→ **ABOUT THIS TASK**
Nothing in the data may be altered as it is transcribed.

→ **GIVEN RECORDS**
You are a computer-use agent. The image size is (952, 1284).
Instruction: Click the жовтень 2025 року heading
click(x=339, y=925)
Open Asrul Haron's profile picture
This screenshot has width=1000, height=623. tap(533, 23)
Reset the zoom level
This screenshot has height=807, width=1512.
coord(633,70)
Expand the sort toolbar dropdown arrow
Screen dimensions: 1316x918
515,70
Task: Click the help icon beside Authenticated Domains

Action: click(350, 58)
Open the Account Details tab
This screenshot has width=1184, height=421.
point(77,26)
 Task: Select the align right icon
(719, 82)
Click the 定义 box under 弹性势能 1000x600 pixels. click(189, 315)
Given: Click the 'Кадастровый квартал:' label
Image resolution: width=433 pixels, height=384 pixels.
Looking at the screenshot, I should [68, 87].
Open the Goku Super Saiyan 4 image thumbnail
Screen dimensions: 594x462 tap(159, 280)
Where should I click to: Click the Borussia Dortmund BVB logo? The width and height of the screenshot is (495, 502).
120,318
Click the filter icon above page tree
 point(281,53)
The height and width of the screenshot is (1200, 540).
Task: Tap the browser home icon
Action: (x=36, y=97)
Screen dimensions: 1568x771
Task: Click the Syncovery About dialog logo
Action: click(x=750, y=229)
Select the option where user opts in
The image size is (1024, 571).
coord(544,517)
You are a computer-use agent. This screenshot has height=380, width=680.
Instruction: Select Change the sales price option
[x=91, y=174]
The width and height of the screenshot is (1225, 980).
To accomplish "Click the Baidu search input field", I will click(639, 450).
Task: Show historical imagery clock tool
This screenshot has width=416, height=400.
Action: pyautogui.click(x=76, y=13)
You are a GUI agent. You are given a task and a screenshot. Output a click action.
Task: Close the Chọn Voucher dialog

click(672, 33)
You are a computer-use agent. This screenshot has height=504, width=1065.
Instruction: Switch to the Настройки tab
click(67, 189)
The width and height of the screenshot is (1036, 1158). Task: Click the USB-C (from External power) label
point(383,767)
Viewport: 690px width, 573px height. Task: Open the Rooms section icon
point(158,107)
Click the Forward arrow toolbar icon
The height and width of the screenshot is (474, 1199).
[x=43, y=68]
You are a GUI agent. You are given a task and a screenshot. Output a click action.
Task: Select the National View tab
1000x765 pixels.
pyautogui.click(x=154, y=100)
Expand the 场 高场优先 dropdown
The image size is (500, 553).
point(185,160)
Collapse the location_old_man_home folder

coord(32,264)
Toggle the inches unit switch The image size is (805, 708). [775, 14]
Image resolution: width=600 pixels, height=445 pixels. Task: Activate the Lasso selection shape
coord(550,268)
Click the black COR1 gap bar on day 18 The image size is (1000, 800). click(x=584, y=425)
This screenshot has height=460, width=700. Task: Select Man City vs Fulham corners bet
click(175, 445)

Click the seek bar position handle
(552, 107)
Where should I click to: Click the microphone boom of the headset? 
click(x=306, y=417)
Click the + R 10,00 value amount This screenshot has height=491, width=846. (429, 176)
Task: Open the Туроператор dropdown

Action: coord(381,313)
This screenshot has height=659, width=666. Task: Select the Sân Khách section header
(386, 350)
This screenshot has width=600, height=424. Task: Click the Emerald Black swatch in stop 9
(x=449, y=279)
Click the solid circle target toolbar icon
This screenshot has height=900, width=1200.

→ **SOLUTION TO THIS EXERCISE**
You are a computer-use agent. The image size is (952, 1284).
Instruction: Click the жовтень 2025 року heading
click(x=339, y=925)
Open Asrul Haron's profile picture
This screenshot has width=1000, height=623. tap(533, 23)
Reset the zoom level
This screenshot has height=807, width=1512.
coord(633,70)
Expand the sort toolbar dropdown arrow
Screen dimensions: 1316x918
515,70
Task: Click the help icon beside Authenticated Domains

Action: click(350, 58)
Open the Account Details tab
This screenshot has width=1184, height=421.
point(77,26)
 Task: Select the align right icon
(719, 82)
Click the 定义 box under 弹性势能 1000x600 pixels. click(189, 315)
Given: Click the 'Кадастровый квартал:' label
Image resolution: width=433 pixels, height=384 pixels.
Looking at the screenshot, I should [68, 87].
Open the Goku Super Saiyan 4 image thumbnail
Screen dimensions: 594x462 tap(159, 280)
Where should I click to: Click the Borussia Dortmund BVB logo? The width and height of the screenshot is (495, 502).
120,318
Click the filter icon above page tree
 point(281,53)
The height and width of the screenshot is (1200, 540).
Task: Tap the browser home icon
Action: (x=36, y=97)
Screen dimensions: 1568x771
Task: Click the Syncovery About dialog logo
Action: click(x=750, y=229)
Select the option where user opts in
The image size is (1024, 571).
coord(544,517)
You are a computer-use agent. This screenshot has height=380, width=680.
Instruction: Select Change the sales price option
[x=91, y=174]
The width and height of the screenshot is (1225, 980).
To accomplish "Click the Baidu search input field", I will click(639, 450).
Task: Show historical imagery clock tool
This screenshot has width=416, height=400.
Action: pyautogui.click(x=76, y=13)
You are a GUI agent. You are given a task and a screenshot. Output a click action.
Task: Close the Chọn Voucher dialog

click(672, 33)
You are a computer-use agent. This screenshot has height=504, width=1065.
Instruction: Switch to the Настройки tab
click(67, 189)
The width and height of the screenshot is (1036, 1158). Task: Click the USB-C (from External power) label
point(383,767)
Viewport: 690px width, 573px height. Task: Open the Rooms section icon
point(158,107)
Click the Forward arrow toolbar icon
The height and width of the screenshot is (474, 1199).
[x=43, y=68]
You are a GUI agent. You are given a task and a screenshot. Output a click action.
Task: Select the National View tab
1000x765 pixels.
pyautogui.click(x=154, y=100)
Expand the 场 高场优先 dropdown
The image size is (500, 553).
point(185,160)
Collapse the location_old_man_home folder

coord(32,264)
Toggle the inches unit switch The image size is (805, 708). [775, 14]
Image resolution: width=600 pixels, height=445 pixels. Task: Activate the Lasso selection shape
coord(550,268)
Click the black COR1 gap bar on day 18 The image size is (1000, 800). click(x=584, y=425)
This screenshot has height=460, width=700. Task: Select Man City vs Fulham corners bet
click(175, 445)

Click the seek bar position handle
(552, 107)
Where should I click to: Click the microphone boom of the headset? 
click(x=306, y=417)
Click the + R 10,00 value amount This screenshot has height=491, width=846. (429, 176)
Task: Open the Туроператор dropdown

Action: coord(381,313)
This screenshot has height=659, width=666. Task: Select the Sân Khách section header
(386, 350)
This screenshot has width=600, height=424. Task: Click the Emerald Black swatch in stop 9
(x=449, y=279)
Click the solid circle target toolbar icon
This screenshot has height=900, width=1200.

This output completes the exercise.